El primer vehículo se detuvo frente al portón.
Del segundo bajó mi abogado, Marcus Hale, con una carpeta negra bajo el brazo.
Del tercero salieron dos investigadores y el director de la empresa de seguridad que vigilaba mi propiedad.
La música se apagó.
Nadie tuvo que pedirlo.
El violinista simplemente dejó de tocar.
Ethan me miró.
—Claire, ¿qué has hecho?
—Lo que debí hacer hace ocho semanas.
Marcus atravesó el jardín.
Madison seguía agarrada al brazo de Ethan, aunque su sonrisa había desaparecido.
—Señorita Bennett —dijo Marcus—. Tenemos la confirmación.
Asentí.
—Entonces procedamos.
El padre de Ethan se interpuso.
—¿Confirmación de qué?
Marcus miró la carpeta colocada sobre la mesa de firmas.
—Supongo que ese es el supuesto acuerdo de transferencia de propiedad.
Ethan reaccionó demasiado rápido.
—Es un asunto privado.
—Perfecto. Entonces seguramente podrá explicar por qué lleva una firma de Claire Bennett que ella nunca hizo.
Un murmullo recorrió las mesas.
Madison soltó lentamente el brazo de Ethan.
—Me dijiste que había firmado.
—Cállate.
Aquella palabra fue suficiente para hacerme entender algo.
Madison sabía parte del plan.
Pero no todo.
Marcus abrió su carpeta.
—Esta mañana el banco recibió una segunda solicitud para transferir cuatrocientos cincuenta mil dólares desde una cuenta empresarial perteneciente a la señorita Bennett.
Miré a Ethan.
—La primera alerta llegó mientras esperaba mi vuelo.
—Yo no hice nada.
—Curioso.
Uno de los investigadores levantó una bolsa transparente.
Dentro había un portátil.
—Porque encontramos borradores de ambas solicitudes en un dispositivo registrado a su nombre.
El rostro de Ethan perdió color.
Su madre se levantó.
—Esto es absurdo. Claire está celosa y quiere arruinar la boda.
La miré.
—Margaret, están celebrando esa boda en mi casa.
—La casa será de mi hijo.
—No.
La palabra cayó con tanta calma que ella tardó en reaccionar.
—¿Qué?
—Nunca iba a pertenecerle.
Ethan frunció el ceño.
—Tu padre te la dejó.
—Mi padre dejó el terreno dentro de un fideicomiso.

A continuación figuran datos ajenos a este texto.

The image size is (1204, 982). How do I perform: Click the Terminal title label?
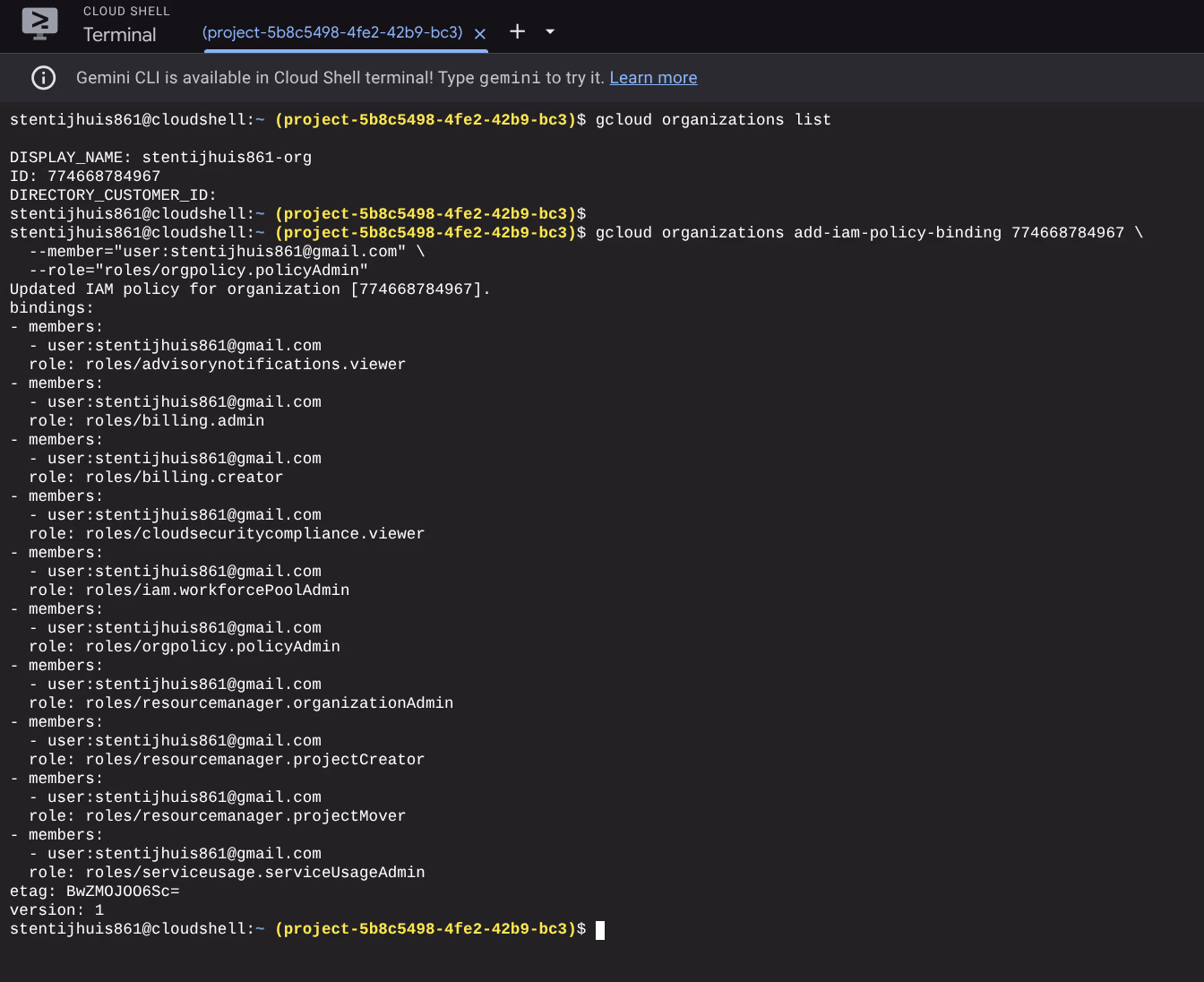[119, 35]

Marcus terminó la explicación.
—Un fideicomiso cuya beneficiaria exclusiva es Claire. La propiedad no puede transferirse mediante el documento que ustedes prepararon.
El padre de Ethan arrancó la carpeta de la mesa.
Leyó rápidamente.
Después miró a su hijo.
—Dijiste que esto estaba resuelto.
—Lo estaba.
—No —respondí—. Solo creíste que yo no estaba mirando.
Madison dio un paso hacia mí.
—Claire, yo no sabía nada del dinero.
Miré las perlas de mi abuela alrededor de su cuello.
—Quítatelas.
Instintivamente las tocó.
—¿Qué?
—Mis pendientes.
—Me los regalaste.
—Te los presté.
Su rostro se endureció.
—Ahora vas a pelear por unas joyas.
Uno de los investigadores intervino.
—Señora, sería recomendable devolver cualquier propiedad cuya titularidad pueda demostrarse.
Madison se quitó los pendientes.
Los dejó sobre una mesa con tanta fuerza que uno rodó entre las copas.

No me agaché a recogerlo.
Marcus lo hizo.
Ethan se acercó.
—Hablemos dentro.
—No tenemos nada que hablar en privado.
—Claire.
—Durante dos años me dijiste que estaba imaginando cosas. Cuando preguntaba por transferencias, me llamabas paranoica. Cuando preguntaba por Madison, decías que estaba destruyendo nuestra relación con mis inseguridades.
Señalé las sillas, el altar y las flores.
—Y mientras tanto estabas organizando esto.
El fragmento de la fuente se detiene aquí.